Neither the TSX Venture Exchange nor its Regulation Services Provider (as that term is defined in the policies of the TSX Venture Exchange) accepts responsibility for the adequacy or accuracy of this release. The TSX Venture Exchange Inc. has in no way passed upon the merits of the proposed Transaction and has neither approved nor disapproved the contents of this news release.
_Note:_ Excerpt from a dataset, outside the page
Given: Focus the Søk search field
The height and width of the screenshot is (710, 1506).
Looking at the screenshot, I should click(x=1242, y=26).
Cautionary Note Regarding Forward-Looking Statements: Certain statements made in this press release that are not historical facts are forward-looking statements and are subject to important risks, uncertainties and assumptions, both general and specific, which give rise to the possibility that actual results or events could differ materially from our expectations expressed in or implied by such forward-looking statements. Such statements include: the completion of the Transaction and the timing thereof. Completion of the Transaction is subject to a number of conditions, including but not limited to, TSXV approval and if applicable, disinterested shareholder approval. Where applicable, the Transaction cannot close until the required shareholder approval is obtained. There can be no assurance that the Transaction will be completed as proposed or at all.
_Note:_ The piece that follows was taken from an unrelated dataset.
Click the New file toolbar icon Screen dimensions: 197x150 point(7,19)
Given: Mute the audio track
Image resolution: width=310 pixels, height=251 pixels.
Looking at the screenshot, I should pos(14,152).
Investors are cautioned that, except as disclosed in the management information circular to be prepared in connection with the Transaction, any information released or received with respect to the Transaction may not be accurate or complete and should not be relied upon. Trading in the securities of Quinto should be considered highly speculative.

We cannot guarantee that any forward-looking statement herein will materialize, and readers are cautioned not to place undue reliance on these forward-looking statements. These forward-looking statements involve risks and uncertainties related to, among other things, changes of law and regulations; changes of government; failure to obtain regulatory approvals or Quinto shareholder approval; failure of Quinto to obtain necessary financing; failure to obtain third party consents; and regulatory changes. The forward-looking statements contained in this press release represent our expectations as of the date hereof. Forward-looking statements are presented for the purpose of providing information about management's current expectations and plans and allowing investors and others to obtain a better understanding of our anticipated operating environment. Readers are cautioned that such information may not be appropriate for other purposes.